- 1 head of garlic
- 4 medium beets (1 1/4 pounds)
- Kosher salt
- 2 tablespoons unsalted butter
- 2 tablespoons extra-virgin olive oil
- 1/2 small onion, thinly sliced
- 4 thyme sprigs
- 4 small rosemary sprigs
- Freshly ground pepper
- 2 ounces baby arugula (2 cups)
- Preheat the oven to 375°. Cut off the top 1/2 inch of the head of garlic. Wrap the garlic in aluminum foil and bake for about 45 minutes, until very soft.
- Meanwhile, in a medium saucepan, cover the beets with cold water and add a generous pinch of salt. Simmer the beets over moderately low heat until tender, 30 minutes.
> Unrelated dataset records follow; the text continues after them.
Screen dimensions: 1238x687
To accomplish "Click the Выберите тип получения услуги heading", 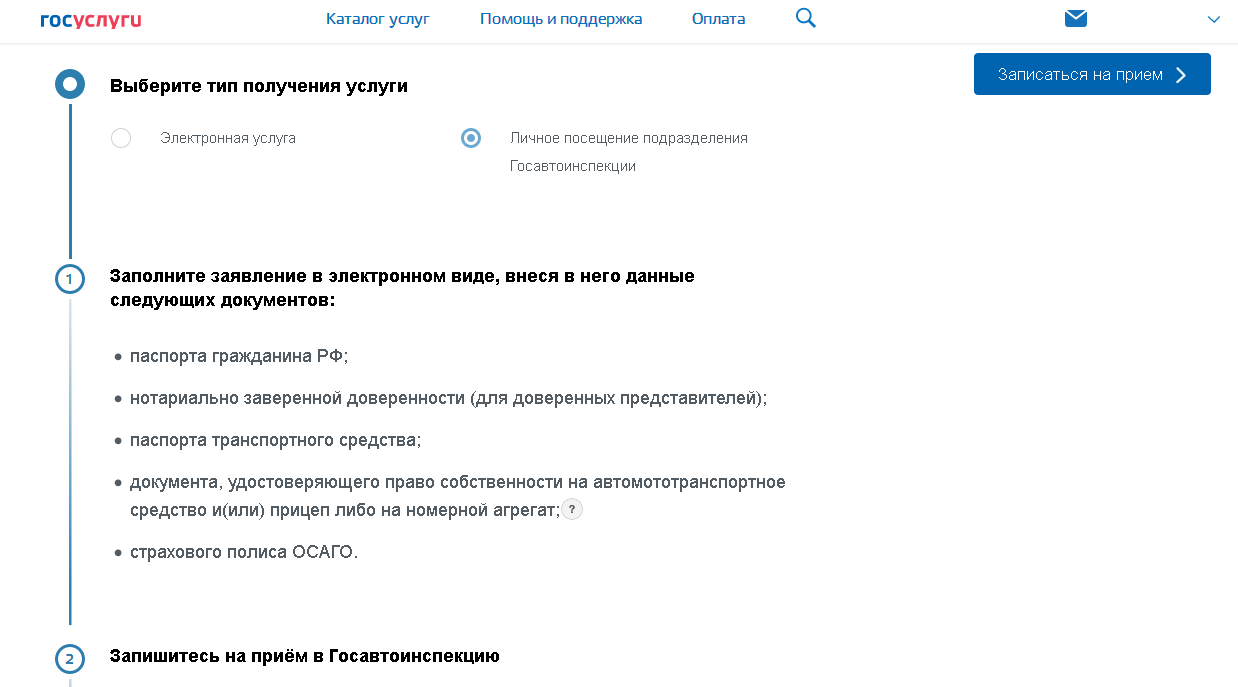I will (x=258, y=86).
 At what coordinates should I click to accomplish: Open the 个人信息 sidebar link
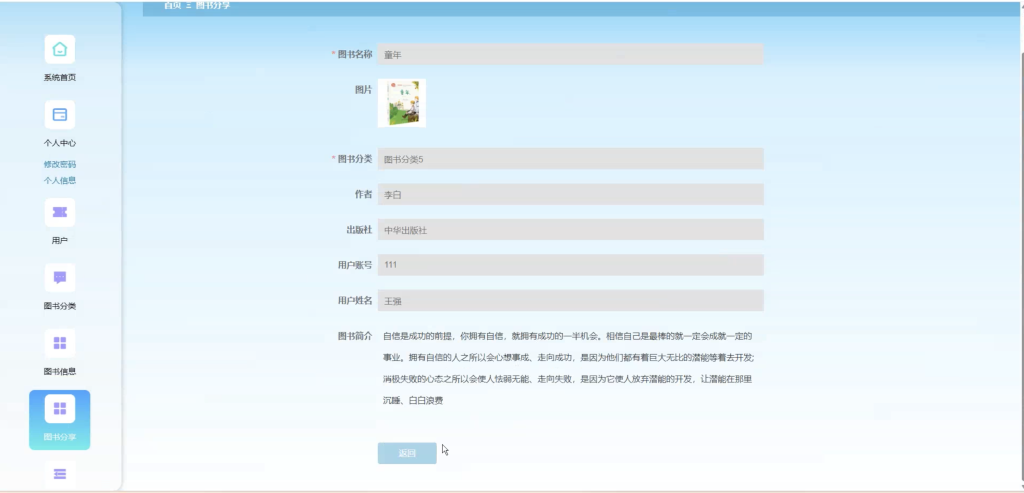click(60, 181)
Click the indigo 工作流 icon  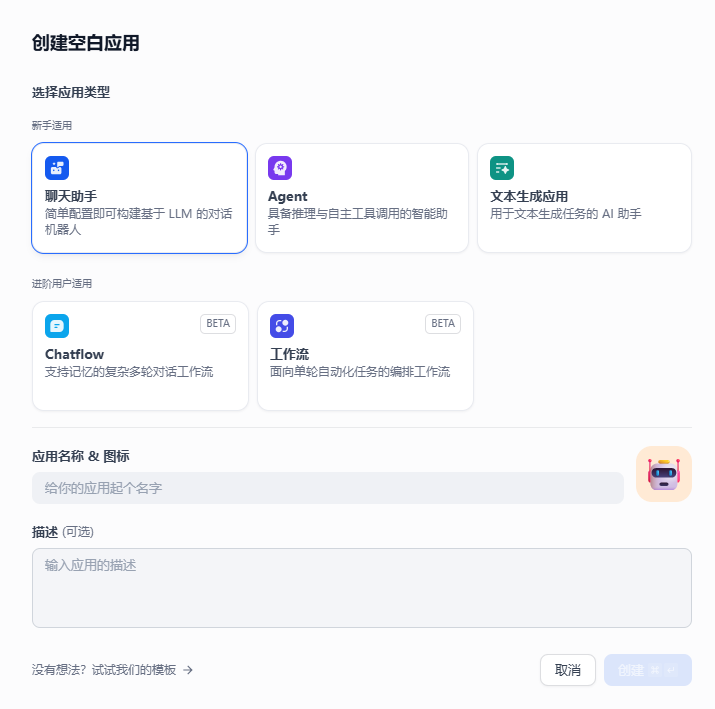point(282,326)
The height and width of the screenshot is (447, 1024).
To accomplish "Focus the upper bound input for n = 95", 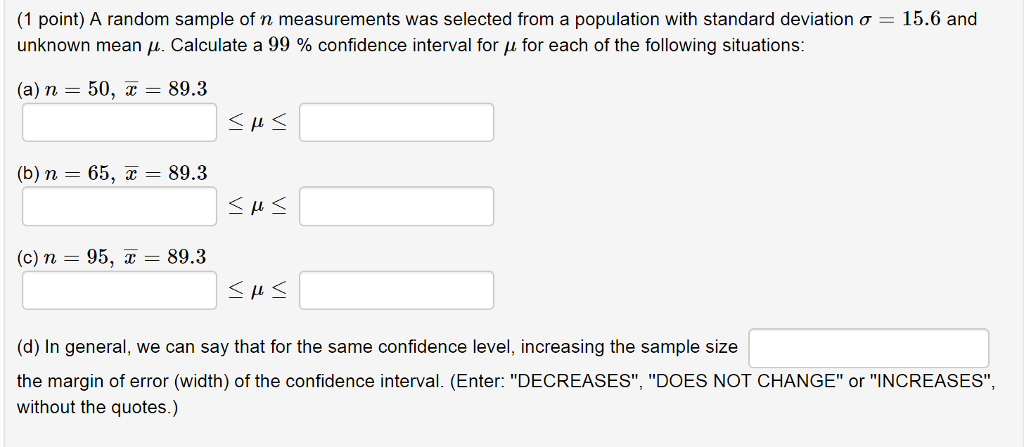I will tap(396, 290).
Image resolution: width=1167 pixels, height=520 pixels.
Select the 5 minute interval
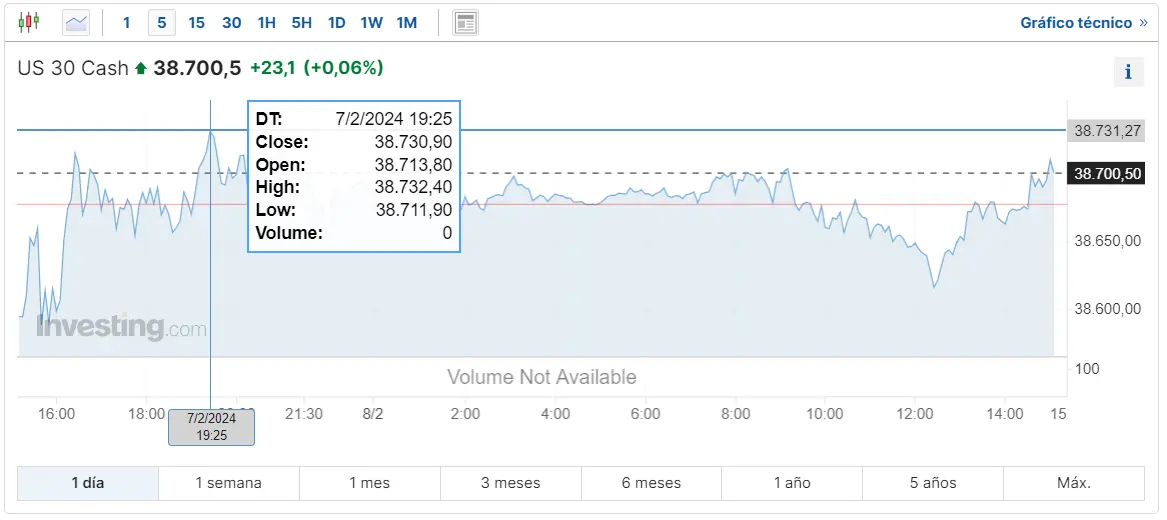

Drain and let cool slightly, then peel the beets.
- On a work surface, using a mug or the bottom of a small bowl, gradually press down on the beets until they are about 3/4 inch thick and cracked around the edges; try to keep the beets whole.
- In a large cast-iron skillet, melt the butter in the olive oil. Add the beets and cook over moderately high heat until crusty on the bottom, 4 minutes. Turn the beets and scatter the onion, thyme, rosemary and roasted head of garlic all around. Season with salt and pepper. Cook over moderately high heat, gently stirring the onion and herbs, until the onion is just soft and the beets are crusty, 4 minutes. Transfer the beets, onion and herbs to plates or a platter and scatter the arugula over the top. Squeeze the roasted garlic cloves from their skins and scatter them over the top. Spoon the pan juices over the arugula and serve.
The roasted garlic and boiled beets can be refrigerated separately for up to 2 days; let return to room temperature before proceeding.